Exercise data:
+===+

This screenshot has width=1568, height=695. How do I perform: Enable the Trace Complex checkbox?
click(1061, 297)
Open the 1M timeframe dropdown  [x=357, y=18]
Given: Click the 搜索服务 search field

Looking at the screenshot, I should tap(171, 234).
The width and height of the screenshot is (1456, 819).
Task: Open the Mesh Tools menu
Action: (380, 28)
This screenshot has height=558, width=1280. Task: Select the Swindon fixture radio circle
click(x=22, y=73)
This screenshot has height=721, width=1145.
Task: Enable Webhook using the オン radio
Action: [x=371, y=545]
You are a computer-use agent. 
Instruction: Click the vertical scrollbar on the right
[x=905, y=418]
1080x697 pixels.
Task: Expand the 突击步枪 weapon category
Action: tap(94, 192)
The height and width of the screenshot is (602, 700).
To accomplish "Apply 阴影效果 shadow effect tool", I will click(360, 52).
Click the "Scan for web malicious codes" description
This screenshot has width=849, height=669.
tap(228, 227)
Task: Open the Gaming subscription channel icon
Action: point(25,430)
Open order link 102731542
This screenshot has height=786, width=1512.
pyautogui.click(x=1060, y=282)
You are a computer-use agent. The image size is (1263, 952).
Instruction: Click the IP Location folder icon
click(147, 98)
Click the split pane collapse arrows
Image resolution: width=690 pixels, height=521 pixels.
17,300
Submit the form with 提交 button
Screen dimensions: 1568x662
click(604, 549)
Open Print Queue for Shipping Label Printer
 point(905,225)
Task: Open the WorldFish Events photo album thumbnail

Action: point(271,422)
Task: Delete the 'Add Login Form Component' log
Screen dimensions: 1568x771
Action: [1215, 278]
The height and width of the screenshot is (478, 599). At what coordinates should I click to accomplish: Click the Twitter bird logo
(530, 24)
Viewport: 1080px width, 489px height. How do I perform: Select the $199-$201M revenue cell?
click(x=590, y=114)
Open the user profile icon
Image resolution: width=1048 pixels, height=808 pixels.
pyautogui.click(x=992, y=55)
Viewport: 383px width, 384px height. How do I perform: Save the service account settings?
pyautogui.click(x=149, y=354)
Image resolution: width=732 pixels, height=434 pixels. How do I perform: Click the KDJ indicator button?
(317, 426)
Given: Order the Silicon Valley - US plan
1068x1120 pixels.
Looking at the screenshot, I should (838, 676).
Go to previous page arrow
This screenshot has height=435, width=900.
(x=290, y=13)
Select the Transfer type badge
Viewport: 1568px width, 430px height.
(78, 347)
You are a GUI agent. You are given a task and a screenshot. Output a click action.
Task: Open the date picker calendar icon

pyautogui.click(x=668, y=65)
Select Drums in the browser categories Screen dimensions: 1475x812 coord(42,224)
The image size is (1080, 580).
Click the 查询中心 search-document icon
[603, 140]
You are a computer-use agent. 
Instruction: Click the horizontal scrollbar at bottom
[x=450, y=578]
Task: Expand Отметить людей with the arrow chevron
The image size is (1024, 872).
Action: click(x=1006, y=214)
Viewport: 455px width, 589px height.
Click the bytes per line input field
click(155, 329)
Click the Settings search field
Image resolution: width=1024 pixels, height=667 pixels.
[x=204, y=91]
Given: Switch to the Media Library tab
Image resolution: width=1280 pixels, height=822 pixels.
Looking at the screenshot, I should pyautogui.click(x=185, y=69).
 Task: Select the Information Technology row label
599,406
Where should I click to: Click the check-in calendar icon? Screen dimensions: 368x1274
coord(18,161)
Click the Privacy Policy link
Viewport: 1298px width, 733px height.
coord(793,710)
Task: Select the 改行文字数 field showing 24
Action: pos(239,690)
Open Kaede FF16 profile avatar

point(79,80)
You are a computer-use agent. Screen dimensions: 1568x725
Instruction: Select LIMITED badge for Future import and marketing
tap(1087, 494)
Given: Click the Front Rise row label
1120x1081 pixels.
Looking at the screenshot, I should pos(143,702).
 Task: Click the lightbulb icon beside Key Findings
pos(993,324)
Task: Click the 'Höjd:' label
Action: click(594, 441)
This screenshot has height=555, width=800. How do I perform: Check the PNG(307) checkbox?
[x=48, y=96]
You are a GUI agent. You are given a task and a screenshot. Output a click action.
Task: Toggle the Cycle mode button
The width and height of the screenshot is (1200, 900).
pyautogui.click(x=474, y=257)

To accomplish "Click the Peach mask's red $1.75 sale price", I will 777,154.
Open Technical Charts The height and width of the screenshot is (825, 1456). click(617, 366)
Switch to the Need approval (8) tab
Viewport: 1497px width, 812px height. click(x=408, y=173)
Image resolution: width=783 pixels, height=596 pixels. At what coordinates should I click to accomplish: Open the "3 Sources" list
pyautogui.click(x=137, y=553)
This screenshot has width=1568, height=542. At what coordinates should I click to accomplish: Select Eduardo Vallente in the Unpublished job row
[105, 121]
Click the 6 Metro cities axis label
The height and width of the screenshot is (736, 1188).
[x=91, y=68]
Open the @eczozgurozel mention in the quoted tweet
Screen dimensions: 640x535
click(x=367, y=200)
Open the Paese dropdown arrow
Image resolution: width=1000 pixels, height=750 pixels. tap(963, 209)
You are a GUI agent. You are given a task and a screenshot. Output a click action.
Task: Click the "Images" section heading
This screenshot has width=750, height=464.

+===+

Prompt: Your task is to quote, without any alteration, the lines running from the top of the records to the line that holds "You are a computer-use agent. The", both included.

Written reply:
This screenshot has width=1568, height=695. How do I perform: Enable the Trace Complex checkbox?
click(1061, 297)
Open the 1M timeframe dropdown  [x=357, y=18]
Given: Click the 搜索服务 search field

Looking at the screenshot, I should tap(171, 234).
The width and height of the screenshot is (1456, 819).
Task: Open the Mesh Tools menu
Action: (380, 28)
This screenshot has height=558, width=1280. Task: Select the Swindon fixture radio circle
click(x=22, y=73)
This screenshot has height=721, width=1145.
Task: Enable Webhook using the オン radio
Action: [x=371, y=545]
You are a computer-use agent. 
Instruction: Click the vertical scrollbar on the right
[x=905, y=418]
1080x697 pixels.
Task: Expand the 突击步枪 weapon category
Action: tap(94, 192)
The height and width of the screenshot is (602, 700).
To accomplish "Apply 阴影效果 shadow effect tool", I will click(360, 52).
Click the "Scan for web malicious codes" description
This screenshot has width=849, height=669.
tap(228, 227)
Task: Open the Gaming subscription channel icon
Action: point(25,430)
Open order link 102731542
This screenshot has height=786, width=1512.
pyautogui.click(x=1060, y=282)
You are a computer-use agent. The image size is (1263, 952).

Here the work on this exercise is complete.